Met Gala 2022 już za nami. Media na całym globie od wczoraj analizują, co się wydarzyło na tej jednej z najbardziej stylowych imprez świata. I choć mogłoby się wydawać, że do tej pory powiedziano już wszystko, my znaleźliśmy dwie gwiazdy, które w wyjątkowy sposób na czerwonym dywanie podkreśliły ideę self love. Pojęcie, które jest niesamowicie bliskie naszemu redakcyjnemu sercu.
Spis treści
Co dokładnie kryje się pod pojęciem Met Gala? Chodzi o Costume Institute Gala, czyli imprezę, która dla branży mody jest tym, czym Oscary dla filmowców. Pierwszy tego typu event odbył się w 1946 roku. Jednakże wydarzenie to największą popularność osiągnęło po tym, jak w 1996 roku za jego sterami stanęła Anna Wintour (decyduje ona na przykład, kto dostanie to prestiżowe zaproszenie). Gdzie odbywa się Met Gala? W nowojorskim Metropolitan Museum of Art. I choć mogłoby się wydawać, że głównym punktem na mapie tego spotkania są stylizacje gości, zazwyczaj szykowane pod kątem motywu przewodniego, w rzeczywistości chodzi przede wszystkim o wystawę, stworzoną według wcześniej ustalonej tematyki. Po jej obejrzeniu przychodzi czas na wykwintną kolację. Dodajmy jeszcze, że Met Gala odbywa się zawsze w pierwszy poniedziałek maja. Na tę charytatywną imprezę można również zakupić bilet wstępu. Niemniej jest to koszt co najmniej 30 000 dolarów…
Jak już wspomniałyśmy, Met Gala to nic innego, jak modowe Oscary. Od zaproszonych gości oczekuje się więc niesamowitych kreacji – najlepiej przygotowanych pod kątem danego motywu przewodniego, a także w klimacie haute couture.

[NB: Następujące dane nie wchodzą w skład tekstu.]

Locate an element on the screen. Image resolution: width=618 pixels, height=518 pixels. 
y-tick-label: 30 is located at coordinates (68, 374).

I choć mogłoby się wydawać, że na tym czerwonym dywanie nie ma miejsca dla niedoskonałości, Cara Delevingne i Lila Grace udowodniły, że stojąc w blasku fleszy też można kochać siebie i swoje ciało takim, jakie jest.

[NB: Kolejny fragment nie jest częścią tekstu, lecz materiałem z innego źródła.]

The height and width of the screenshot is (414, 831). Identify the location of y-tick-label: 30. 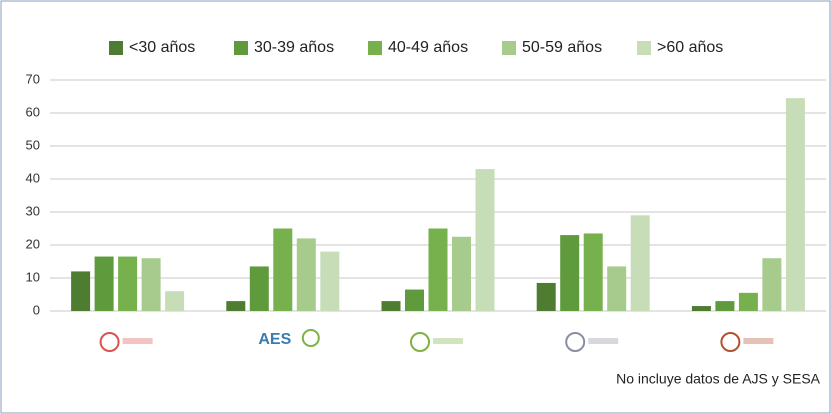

Cara Delevigne od lat cierpi na łuszczycę i od lat nie ukrywa swojej choroby. Modelka zmienione miejsca na skórze dumnie prezentuje na wybiegach czy właśnie na czerwonych dywanach. Podczas tegorocznej Met Gali nie zrobiła wyjątku. 29-latka pozowała fotoreporterom ubrana w czerwone, proste spodnie, wysokie obcasy w podobnym odcieniu oraz w… złotą farbę. Emalia pokrywała cały tułów i ręce, pozostawiając „odkryte” czerwone plamy oraz niektóre tatuaże. Dodajmy tylko, że łuszczyca to przewlekła i nieuleczalna choroba, która dotyka około 1-3 procent społeczeństwa. Uważa się, że ma ona podłoże genetyczne. Charakteryzuje się specyficznymi, swędzącymi, łuszczącymi i czerwonymi plamami, które przeważnie pojawiają się w okolicy kolan, łokci, tułowia i skóry głowy. Poza Carą cierpi na tę przypadłość między innymi Kim Kardashian.
Wyświetl ten post na Instagramie
Lila Grace to kolejna gwiazda, która nie wstydzi się swojego ciała. Piękna córka Kate Moss od lat cierpi na cukrzycę typu 1. W związku z tym, że jest to poważna choroba, pociecha słynnej topmodelki powinna nosić pompę insulinową (ma ją na udzie) oraz sensor, który mierzy poziom cukru (ma go na ramieniu). I choć urządzenia te nie są bardzo widoczne, dla wielu osób stają się powodem do wstydu. Nic więc dziwnego, że dziś wszyscy dziękują Lili za „normalizowanie” tego schorzenia i udowadnianie, że w żadnym stopniu nie odbiera ono nikomu urody czy stylu.
Wyświetl ten post na Instagramie
Zachowania Cary i Lili zdecydowanie zasługuje na uznanie. Niemniej jednak podczas tegorocznej Met Gali nie wszyscy mogli być brani za wzór do naśladowania. Dużo negatywnych komentarzy popłynęło w stronę Kim Kardashian, która przyznała, że w ciągu zaledwie trzech tygodni, straciła osiem kilogramów. A wszystko po to, by zmieścić się w wybraną sukienkę. Mnóstwo osób uznało, że mówienie o tym głośno może posłużyć za fatalny przykład dla młodych kobiet, które nierzadko poddają się presji szczupłej sylwetki. Zaznaczmy bowiem, że utrata tylu kilogramów w tak krótkim czasie jest po prostu niezdrowa.